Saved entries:
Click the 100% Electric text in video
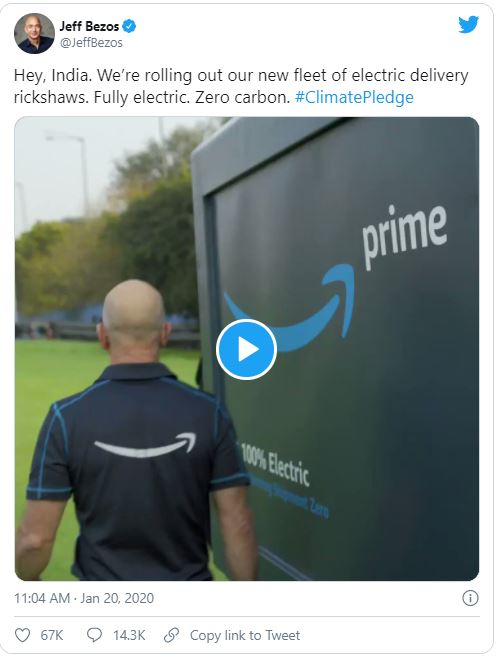Screen dimensions: 498x661 [x=275, y=467]
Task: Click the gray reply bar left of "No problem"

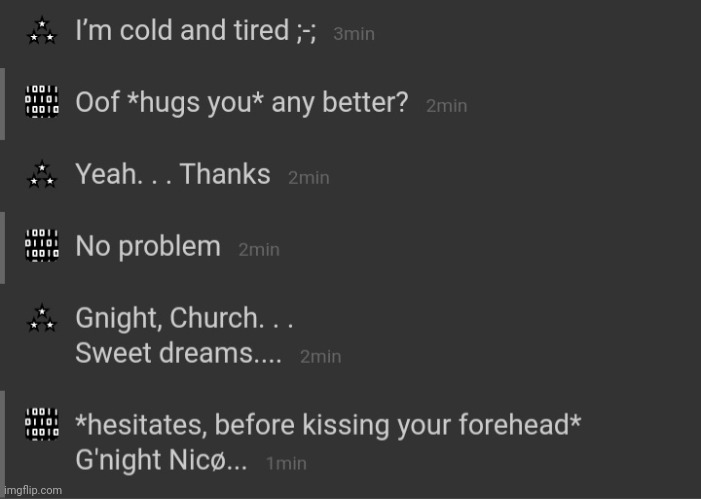Action: [4, 246]
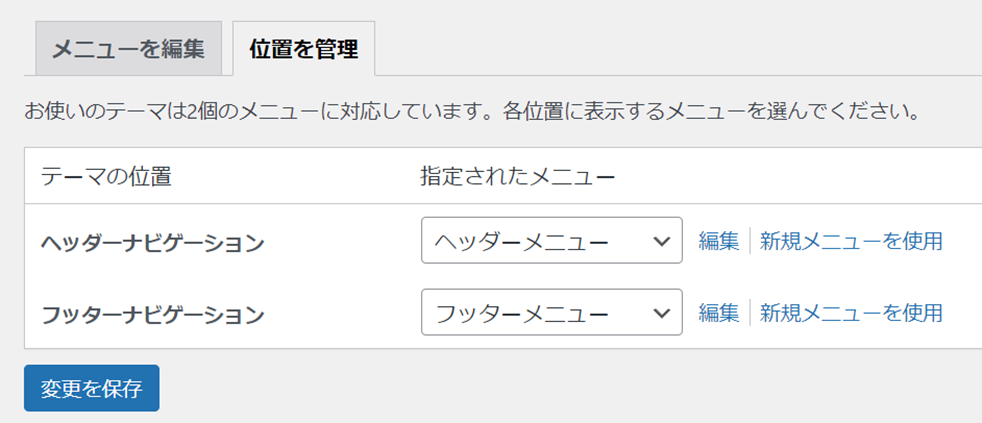Click the theme menu description text
982x423 pixels.
[471, 110]
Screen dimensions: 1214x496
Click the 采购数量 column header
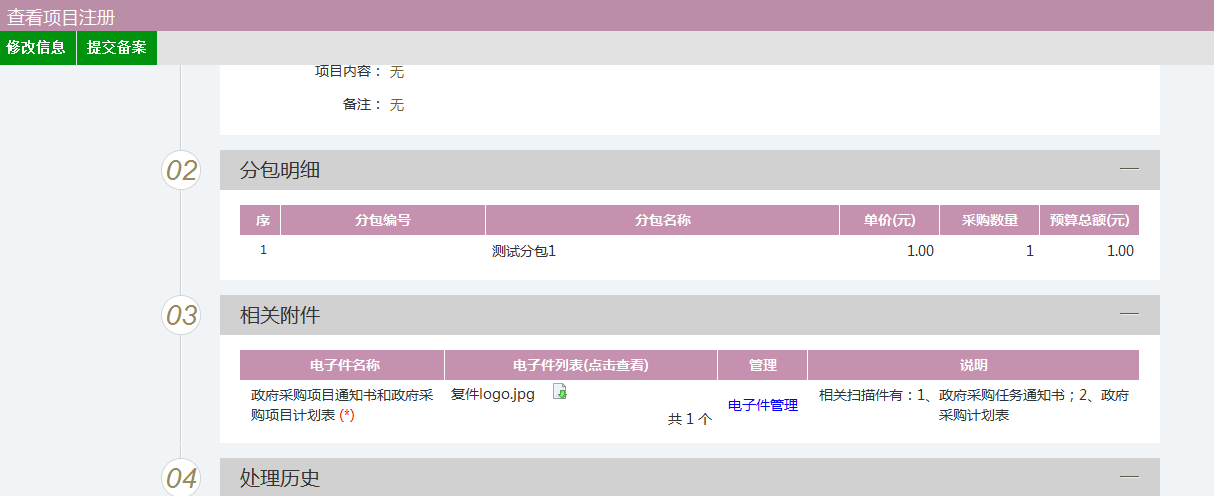pyautogui.click(x=989, y=220)
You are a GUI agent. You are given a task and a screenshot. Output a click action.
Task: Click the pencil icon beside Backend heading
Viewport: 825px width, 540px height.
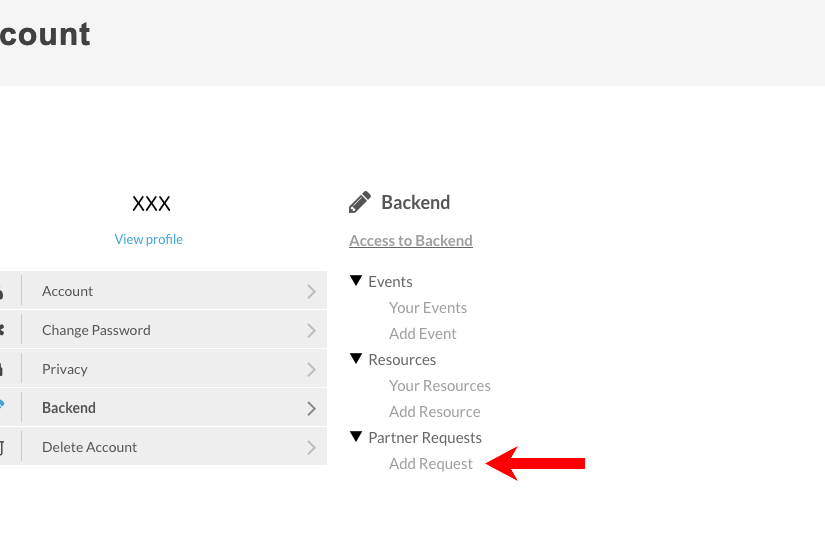click(360, 203)
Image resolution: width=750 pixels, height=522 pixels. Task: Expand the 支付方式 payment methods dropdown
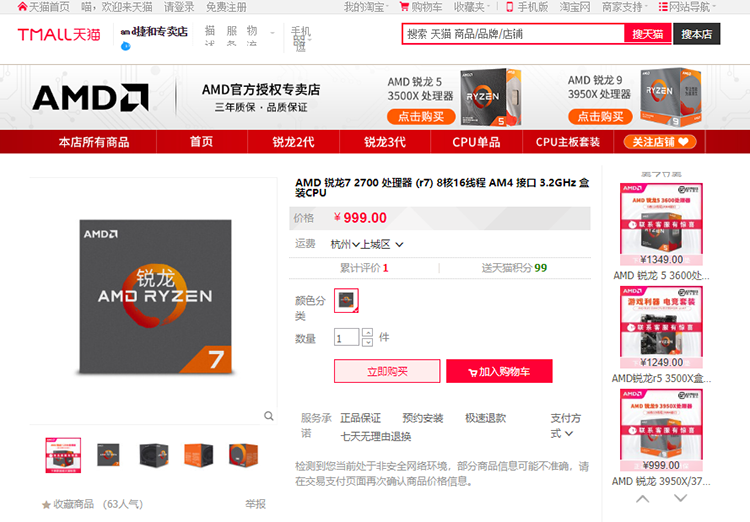tap(569, 433)
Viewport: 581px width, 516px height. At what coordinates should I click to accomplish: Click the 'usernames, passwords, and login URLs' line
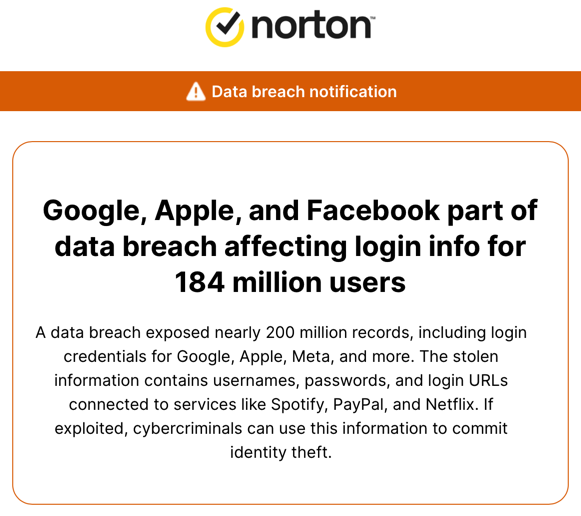(x=281, y=380)
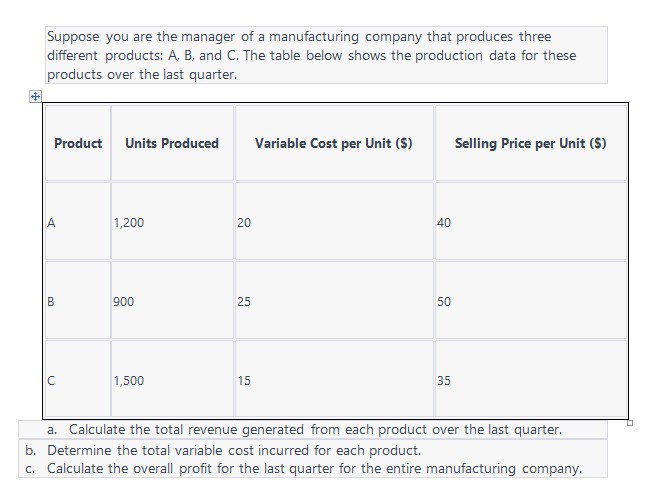This screenshot has height=493, width=655.
Task: Click the cell showing 900 units
Action: pos(172,300)
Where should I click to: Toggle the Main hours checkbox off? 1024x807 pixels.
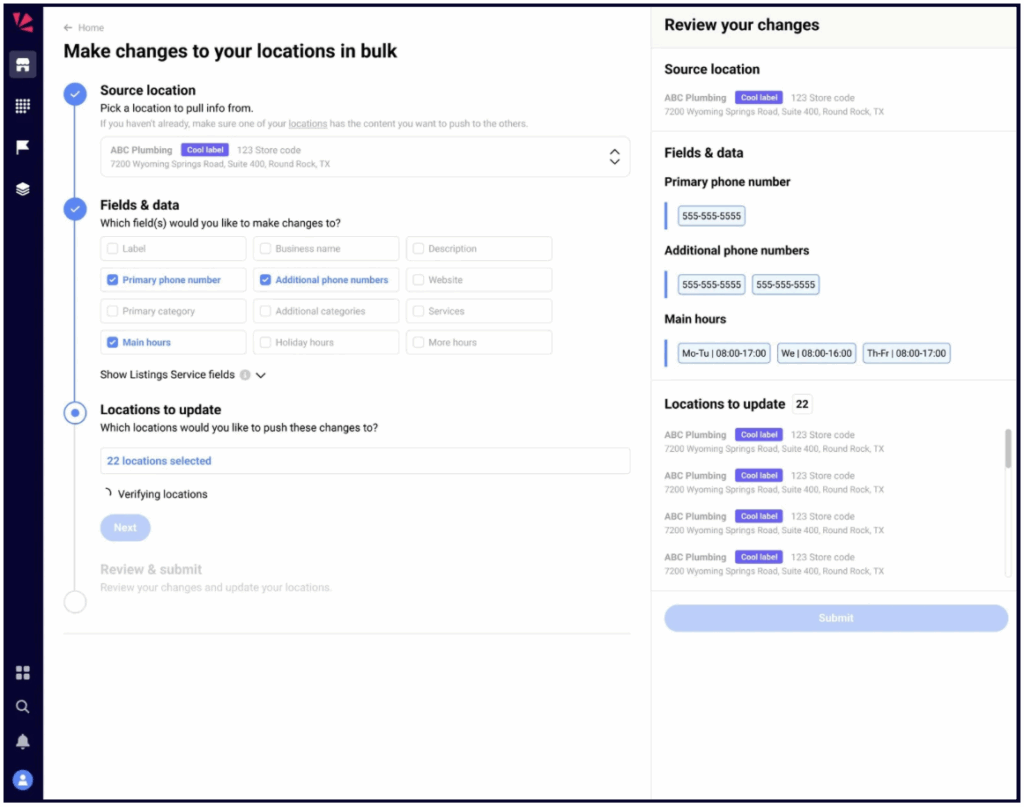point(113,342)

◆ What you need to do
Beginning with the line that contains "Click the 采购数量 column header" and ending with the last line of the data above, output those lines exactly and nothing more, without any pictures.

◆ Solution to this exercise
Click the 采购数量 column header
pyautogui.click(x=989, y=220)
You are a GUI agent. You are given a task and a screenshot. Output a click action.
Task: Click the pencil icon beside Backend heading
Viewport: 825px width, 540px height.
click(360, 203)
Image resolution: width=750 pixels, height=522 pixels. Task: Expand the 支付方式 payment methods dropdown
tap(569, 433)
Viewport: 581px width, 516px height. At what coordinates should I click to accomplish: Click the 'usernames, passwords, and login URLs' line
(x=281, y=380)
This screenshot has height=493, width=655.
Task: Click the cell showing 900 units
Action: pos(172,300)
Where should I click to: Toggle the Main hours checkbox off? 1024x807 pixels.
point(113,342)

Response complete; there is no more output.